- [Aim]
Reproduce every line of the data below without changing anything.

-- start of Task data --

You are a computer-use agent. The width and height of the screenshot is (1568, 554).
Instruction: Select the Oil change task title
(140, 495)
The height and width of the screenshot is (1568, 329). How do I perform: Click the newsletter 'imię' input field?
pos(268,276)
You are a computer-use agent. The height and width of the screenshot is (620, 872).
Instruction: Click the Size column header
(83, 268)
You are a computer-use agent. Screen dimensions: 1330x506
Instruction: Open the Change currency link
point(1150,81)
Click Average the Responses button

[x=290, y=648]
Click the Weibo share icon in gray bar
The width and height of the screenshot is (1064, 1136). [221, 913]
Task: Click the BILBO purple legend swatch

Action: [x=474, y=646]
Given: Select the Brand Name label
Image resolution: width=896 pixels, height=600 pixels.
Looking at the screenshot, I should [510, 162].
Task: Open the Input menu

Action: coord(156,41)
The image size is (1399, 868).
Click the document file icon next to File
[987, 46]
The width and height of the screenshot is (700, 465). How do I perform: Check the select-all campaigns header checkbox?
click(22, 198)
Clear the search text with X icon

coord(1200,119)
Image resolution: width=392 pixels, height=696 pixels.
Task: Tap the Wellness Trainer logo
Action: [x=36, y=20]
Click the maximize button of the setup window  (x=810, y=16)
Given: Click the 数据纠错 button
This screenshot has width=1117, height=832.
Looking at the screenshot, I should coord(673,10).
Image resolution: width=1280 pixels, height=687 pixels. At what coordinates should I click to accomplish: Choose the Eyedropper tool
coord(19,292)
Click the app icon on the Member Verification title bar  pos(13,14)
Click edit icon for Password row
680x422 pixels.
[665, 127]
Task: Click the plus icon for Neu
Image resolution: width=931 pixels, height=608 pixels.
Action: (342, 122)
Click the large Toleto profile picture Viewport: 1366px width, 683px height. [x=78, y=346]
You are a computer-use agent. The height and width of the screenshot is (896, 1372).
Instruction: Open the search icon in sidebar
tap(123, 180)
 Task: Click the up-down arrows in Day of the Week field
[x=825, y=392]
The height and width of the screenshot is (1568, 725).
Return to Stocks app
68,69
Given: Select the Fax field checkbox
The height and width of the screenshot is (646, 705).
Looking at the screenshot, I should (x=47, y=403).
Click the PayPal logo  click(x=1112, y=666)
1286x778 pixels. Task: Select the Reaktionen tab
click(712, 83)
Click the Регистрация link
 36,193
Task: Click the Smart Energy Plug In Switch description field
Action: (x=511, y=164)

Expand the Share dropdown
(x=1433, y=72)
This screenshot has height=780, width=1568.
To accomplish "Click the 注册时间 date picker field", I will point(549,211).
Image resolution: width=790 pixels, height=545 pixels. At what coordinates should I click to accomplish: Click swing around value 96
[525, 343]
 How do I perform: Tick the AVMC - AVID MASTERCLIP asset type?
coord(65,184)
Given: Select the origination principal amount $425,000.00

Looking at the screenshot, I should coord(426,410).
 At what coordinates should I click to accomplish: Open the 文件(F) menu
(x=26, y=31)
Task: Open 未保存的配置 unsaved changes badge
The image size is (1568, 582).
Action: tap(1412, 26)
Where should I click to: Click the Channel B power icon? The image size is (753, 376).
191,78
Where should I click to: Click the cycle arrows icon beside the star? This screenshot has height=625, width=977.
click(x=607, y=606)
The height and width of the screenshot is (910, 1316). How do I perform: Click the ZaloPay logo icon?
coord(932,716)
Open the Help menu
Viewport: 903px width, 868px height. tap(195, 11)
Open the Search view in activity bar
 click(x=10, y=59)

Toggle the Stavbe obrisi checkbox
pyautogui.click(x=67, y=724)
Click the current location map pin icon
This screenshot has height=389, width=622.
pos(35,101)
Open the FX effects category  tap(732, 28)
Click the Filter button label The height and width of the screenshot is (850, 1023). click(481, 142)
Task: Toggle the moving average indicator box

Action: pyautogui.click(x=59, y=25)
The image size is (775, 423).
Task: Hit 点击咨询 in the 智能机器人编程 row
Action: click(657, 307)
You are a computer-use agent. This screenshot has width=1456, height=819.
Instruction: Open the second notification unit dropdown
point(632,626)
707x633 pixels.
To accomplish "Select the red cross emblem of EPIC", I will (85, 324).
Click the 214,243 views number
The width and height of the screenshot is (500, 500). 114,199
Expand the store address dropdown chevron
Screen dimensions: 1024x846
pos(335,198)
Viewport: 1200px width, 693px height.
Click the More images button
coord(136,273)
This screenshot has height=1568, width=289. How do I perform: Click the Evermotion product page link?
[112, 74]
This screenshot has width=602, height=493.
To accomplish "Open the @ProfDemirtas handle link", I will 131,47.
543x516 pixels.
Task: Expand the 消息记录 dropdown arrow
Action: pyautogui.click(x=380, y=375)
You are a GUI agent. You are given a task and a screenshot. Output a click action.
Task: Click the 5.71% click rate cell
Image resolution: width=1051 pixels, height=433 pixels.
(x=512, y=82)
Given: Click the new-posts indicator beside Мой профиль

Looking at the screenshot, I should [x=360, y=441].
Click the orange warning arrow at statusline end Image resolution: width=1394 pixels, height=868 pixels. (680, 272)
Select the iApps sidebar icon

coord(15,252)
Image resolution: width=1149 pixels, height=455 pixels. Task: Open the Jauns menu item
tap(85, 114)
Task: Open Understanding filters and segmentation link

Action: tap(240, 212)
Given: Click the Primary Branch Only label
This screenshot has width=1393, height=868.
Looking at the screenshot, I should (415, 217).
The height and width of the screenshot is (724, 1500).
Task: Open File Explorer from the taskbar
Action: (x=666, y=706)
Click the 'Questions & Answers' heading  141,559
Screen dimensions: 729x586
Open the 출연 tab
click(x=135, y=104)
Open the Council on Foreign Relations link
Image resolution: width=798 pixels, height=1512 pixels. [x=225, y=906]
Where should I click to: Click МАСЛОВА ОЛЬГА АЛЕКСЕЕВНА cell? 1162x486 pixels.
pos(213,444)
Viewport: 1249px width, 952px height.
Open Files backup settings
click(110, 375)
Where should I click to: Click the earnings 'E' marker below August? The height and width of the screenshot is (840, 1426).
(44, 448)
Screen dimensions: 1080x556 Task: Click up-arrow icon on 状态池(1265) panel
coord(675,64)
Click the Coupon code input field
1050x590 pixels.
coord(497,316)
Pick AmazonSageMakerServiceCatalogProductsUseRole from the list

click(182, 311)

-- end of Task data --

- [Expected answer]
You are a computer-use agent. The width and height of the screenshot is (1568, 554).
Instruction: Select the Oil change task title
(140, 495)
The height and width of the screenshot is (1568, 329). How do I perform: Click the newsletter 'imię' input field?
pos(268,276)
You are a computer-use agent. The height and width of the screenshot is (620, 872).
Instruction: Click the Size column header
(83, 268)
You are a computer-use agent. Screen dimensions: 1330x506
Instruction: Open the Change currency link
point(1150,81)
Click Average the Responses button

[x=290, y=648]
Click the Weibo share icon in gray bar
The width and height of the screenshot is (1064, 1136). [221, 913]
Task: Click the BILBO purple legend swatch

Action: [x=474, y=646]
Given: Select the Brand Name label
Image resolution: width=896 pixels, height=600 pixels.
Looking at the screenshot, I should [510, 162].
Task: Open the Input menu

Action: coord(156,41)
The image size is (1399, 868).
Click the document file icon next to File
[987, 46]
The width and height of the screenshot is (700, 465). How do I perform: Check the select-all campaigns header checkbox?
click(22, 198)
Clear the search text with X icon

coord(1200,119)
Image resolution: width=392 pixels, height=696 pixels.
Task: Tap the Wellness Trainer logo
Action: [x=36, y=20]
Click the maximize button of the setup window  (x=810, y=16)
Given: Click the 数据纠错 button
This screenshot has width=1117, height=832.
Looking at the screenshot, I should coord(673,10).
Image resolution: width=1280 pixels, height=687 pixels. At what coordinates should I click to accomplish: Choose the Eyedropper tool
coord(19,292)
Click the app icon on the Member Verification title bar  pos(13,14)
Click edit icon for Password row
680x422 pixels.
[665, 127]
Task: Click the plus icon for Neu
Image resolution: width=931 pixels, height=608 pixels.
Action: (342, 122)
Click the large Toleto profile picture Viewport: 1366px width, 683px height. [x=78, y=346]
You are a computer-use agent. The height and width of the screenshot is (896, 1372).
Instruction: Open the search icon in sidebar
tap(123, 180)
 Task: Click the up-down arrows in Day of the Week field
[x=825, y=392]
The height and width of the screenshot is (1568, 725).
Return to Stocks app
68,69
Given: Select the Fax field checkbox
The height and width of the screenshot is (646, 705).
Looking at the screenshot, I should (x=47, y=403).
Click the PayPal logo  click(x=1112, y=666)
1286x778 pixels. Task: Select the Reaktionen tab
click(712, 83)
Click the Регистрация link
 36,193
Task: Click the Smart Energy Plug In Switch description field
Action: (x=511, y=164)

Expand the Share dropdown
(x=1433, y=72)
This screenshot has height=780, width=1568.
To accomplish "Click the 注册时间 date picker field", I will point(549,211).
Image resolution: width=790 pixels, height=545 pixels. At what coordinates should I click to accomplish: Click swing around value 96
[525, 343]
 How do I perform: Tick the AVMC - AVID MASTERCLIP asset type?
coord(65,184)
Given: Select the origination principal amount $425,000.00

Looking at the screenshot, I should coord(426,410).
 At what coordinates should I click to accomplish: Open the 文件(F) menu
(x=26, y=31)
Task: Open 未保存的配置 unsaved changes badge
The image size is (1568, 582).
Action: tap(1412, 26)
Where should I click to: Click the Channel B power icon? The image size is (753, 376).
191,78
Where should I click to: Click the cycle arrows icon beside the star? This screenshot has height=625, width=977.
click(x=607, y=606)
The height and width of the screenshot is (910, 1316). How do I perform: Click the ZaloPay logo icon?
coord(932,716)
Open the Help menu
Viewport: 903px width, 868px height. tap(195, 11)
Open the Search view in activity bar
 click(x=10, y=59)

Toggle the Stavbe obrisi checkbox
pyautogui.click(x=67, y=724)
Click the current location map pin icon
This screenshot has height=389, width=622.
pos(35,101)
Open the FX effects category  tap(732, 28)
Click the Filter button label The height and width of the screenshot is (850, 1023). click(481, 142)
Task: Toggle the moving average indicator box

Action: pyautogui.click(x=59, y=25)
The image size is (775, 423).
Task: Hit 点击咨询 in the 智能机器人编程 row
Action: click(657, 307)
You are a computer-use agent. This screenshot has width=1456, height=819.
Instruction: Open the second notification unit dropdown
point(632,626)
707x633 pixels.
To accomplish "Select the red cross emblem of EPIC", I will (85, 324).
Click the 214,243 views number
The width and height of the screenshot is (500, 500). 114,199
Expand the store address dropdown chevron
Screen dimensions: 1024x846
pos(335,198)
Viewport: 1200px width, 693px height.
Click the More images button
coord(136,273)
This screenshot has height=1568, width=289. How do I perform: Click the Evermotion product page link?
[112, 74]
This screenshot has width=602, height=493.
To accomplish "Open the @ProfDemirtas handle link", I will 131,47.
543x516 pixels.
Task: Expand the 消息记录 dropdown arrow
Action: pyautogui.click(x=380, y=375)
You are a GUI agent. You are given a task and a screenshot. Output a click action.
Task: Click the 5.71% click rate cell
Image resolution: width=1051 pixels, height=433 pixels.
(x=512, y=82)
Given: Click the new-posts indicator beside Мой профиль

Looking at the screenshot, I should [x=360, y=441].
Click the orange warning arrow at statusline end Image resolution: width=1394 pixels, height=868 pixels. (680, 272)
Select the iApps sidebar icon

coord(15,252)
Image resolution: width=1149 pixels, height=455 pixels. Task: Open the Jauns menu item
tap(85, 114)
Task: Open Understanding filters and segmentation link

Action: tap(240, 212)
Given: Click the Primary Branch Only label
This screenshot has width=1393, height=868.
Looking at the screenshot, I should (415, 217).
The height and width of the screenshot is (724, 1500).
Task: Open File Explorer from the taskbar
Action: (x=666, y=706)
Click the 'Questions & Answers' heading  141,559
Screen dimensions: 729x586
Open the 출연 tab
click(x=135, y=104)
Open the Council on Foreign Relations link
Image resolution: width=798 pixels, height=1512 pixels. [x=225, y=906]
Where should I click to: Click МАСЛОВА ОЛЬГА АЛЕКСЕЕВНА cell? 1162x486 pixels.
pos(213,444)
Viewport: 1249px width, 952px height.
Open Files backup settings
click(110, 375)
Where should I click to: Click the earnings 'E' marker below August? The height and width of the screenshot is (840, 1426).
(44, 448)
Screen dimensions: 1080x556 Task: Click up-arrow icon on 状态池(1265) panel
coord(675,64)
Click the Coupon code input field
1050x590 pixels.
coord(497,316)
Pick AmazonSageMakerServiceCatalogProductsUseRole from the list

click(182, 311)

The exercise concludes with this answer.